- _TASK_
Please report how many lines of the following entries hold the word "height", giving the number alone.

(Dataset excerpts)

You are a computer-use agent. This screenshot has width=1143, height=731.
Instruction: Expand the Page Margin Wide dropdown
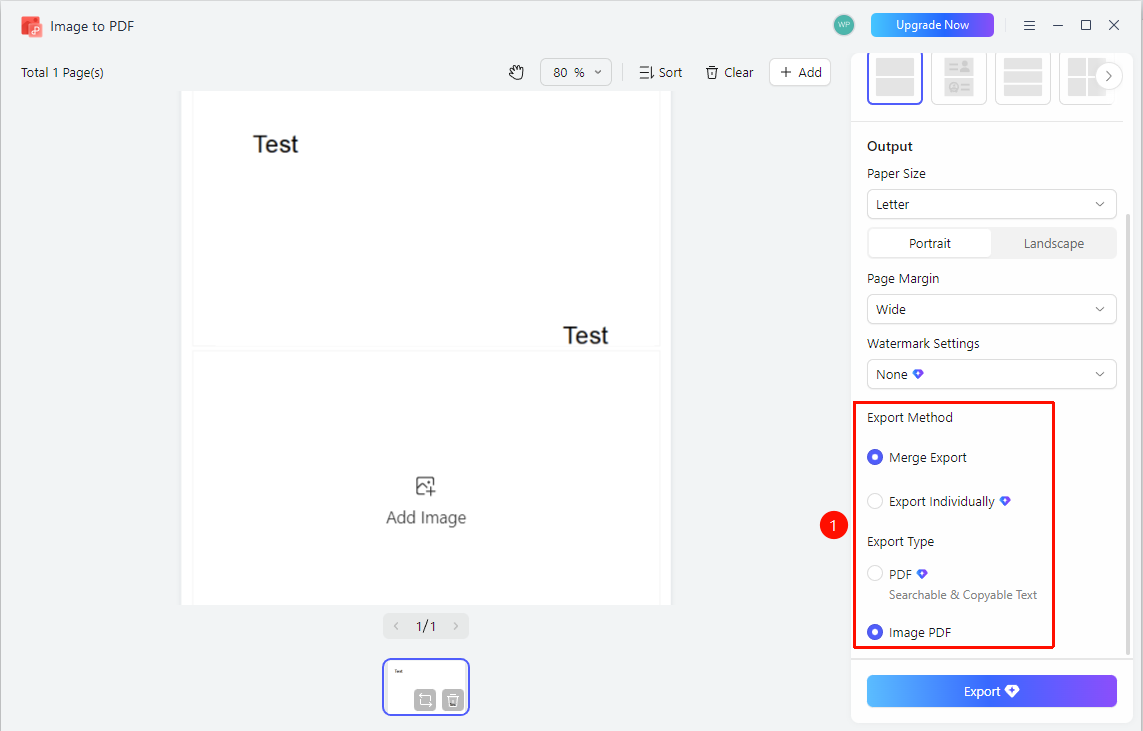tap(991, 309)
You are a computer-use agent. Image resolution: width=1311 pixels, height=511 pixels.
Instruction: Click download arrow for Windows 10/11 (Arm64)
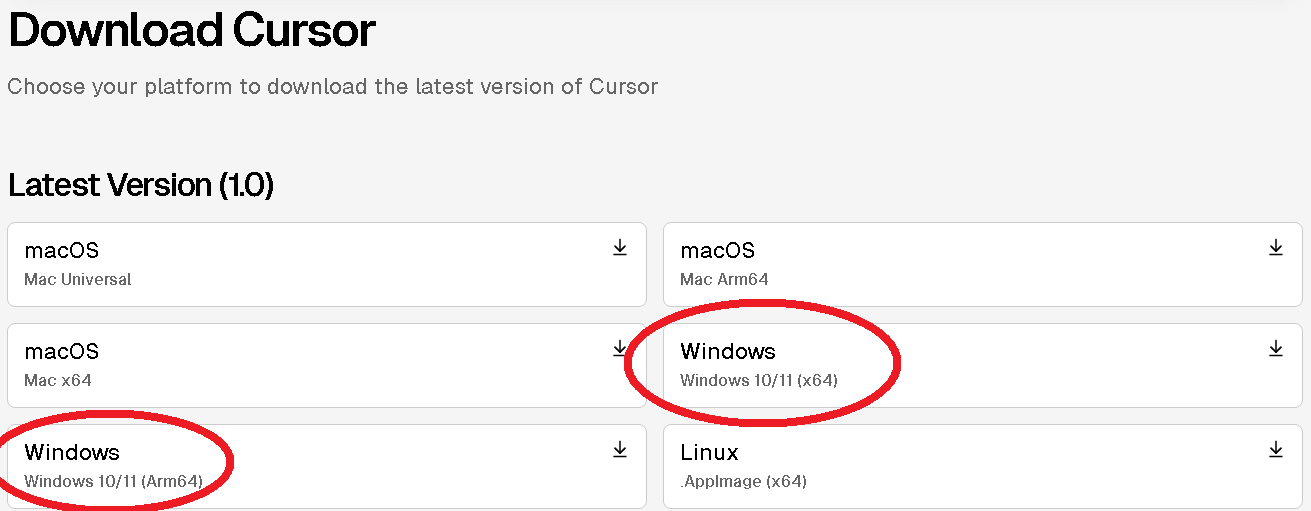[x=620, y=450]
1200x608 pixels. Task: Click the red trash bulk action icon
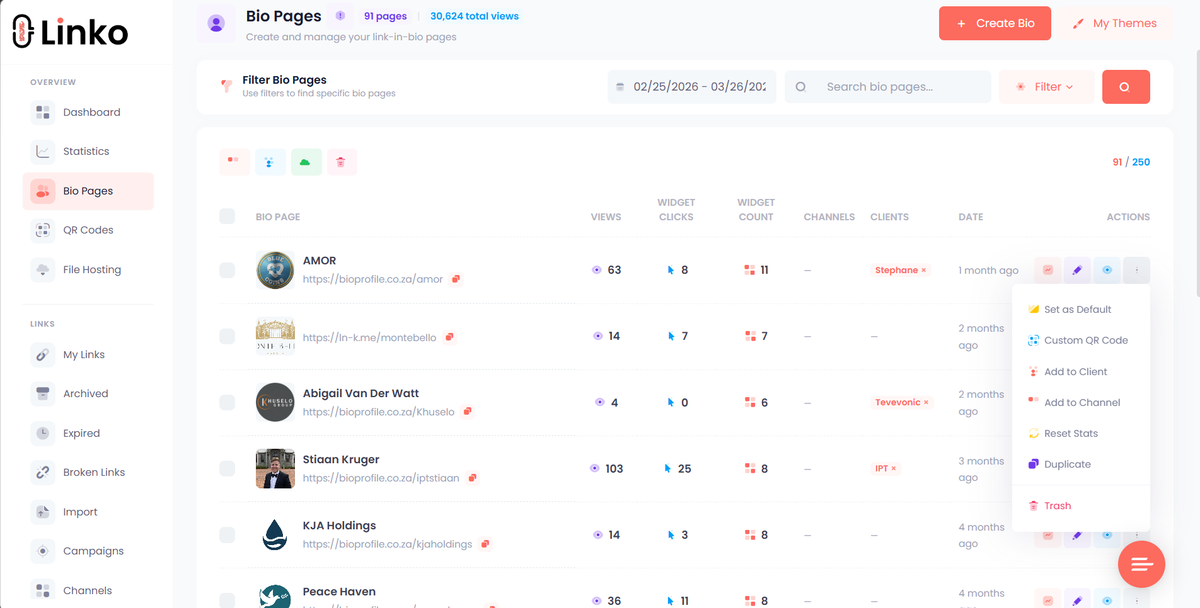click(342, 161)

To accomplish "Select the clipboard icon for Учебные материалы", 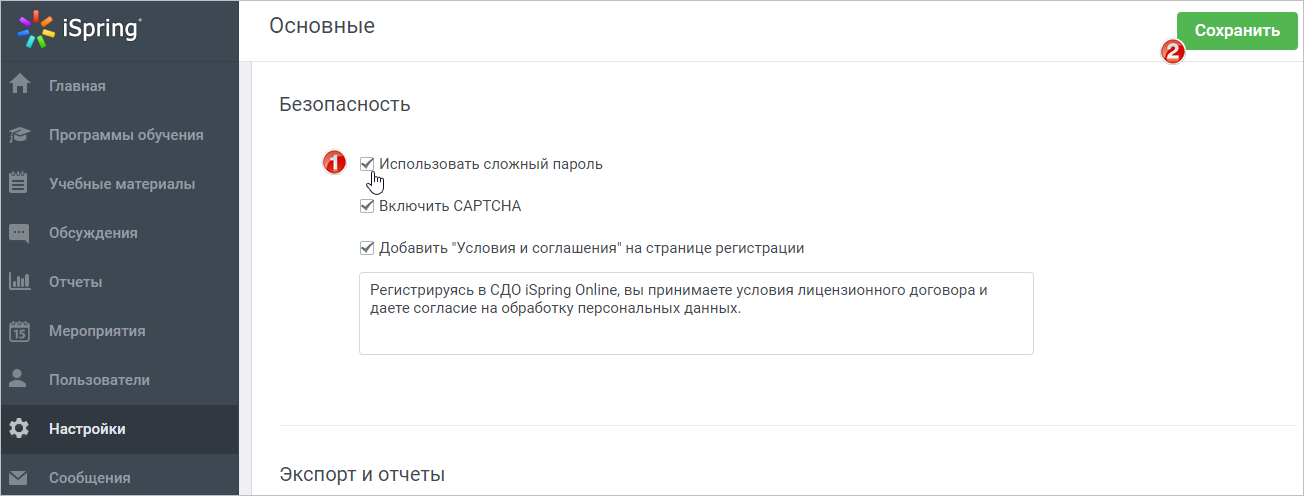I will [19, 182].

---

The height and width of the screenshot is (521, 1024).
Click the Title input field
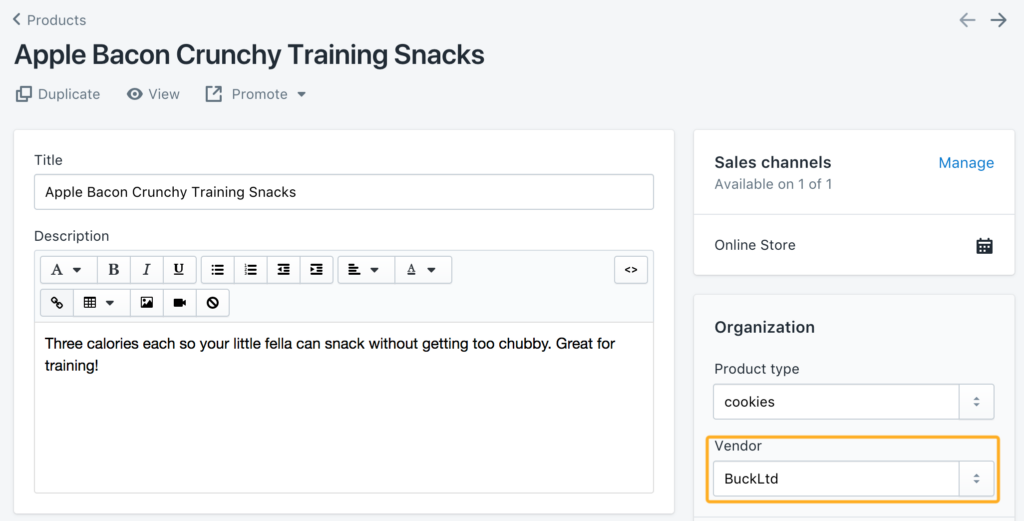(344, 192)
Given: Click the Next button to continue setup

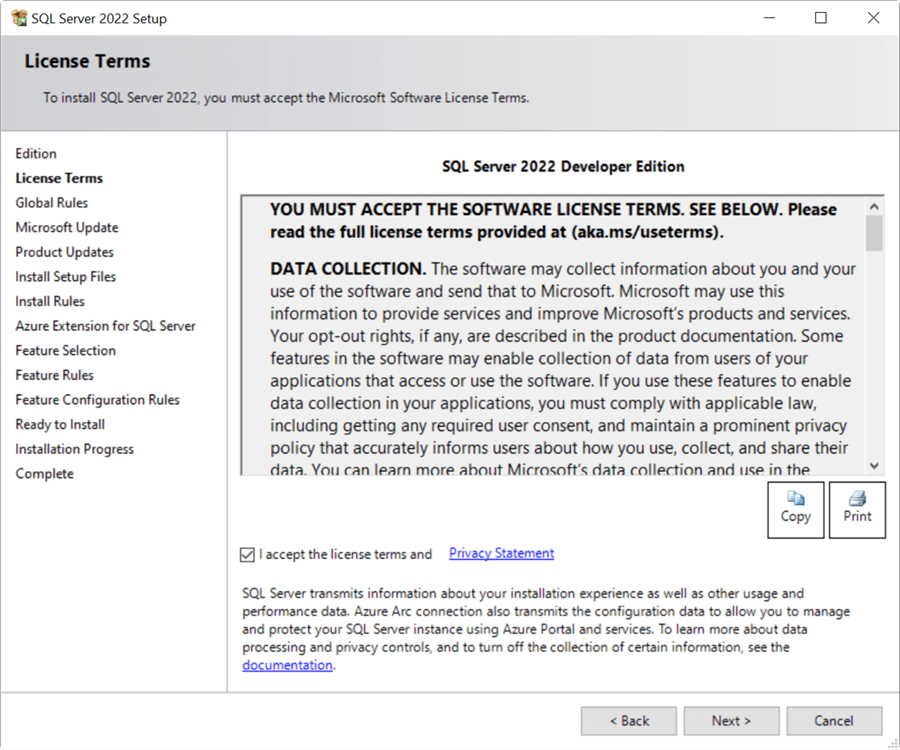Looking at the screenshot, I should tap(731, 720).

- _RESULT_
3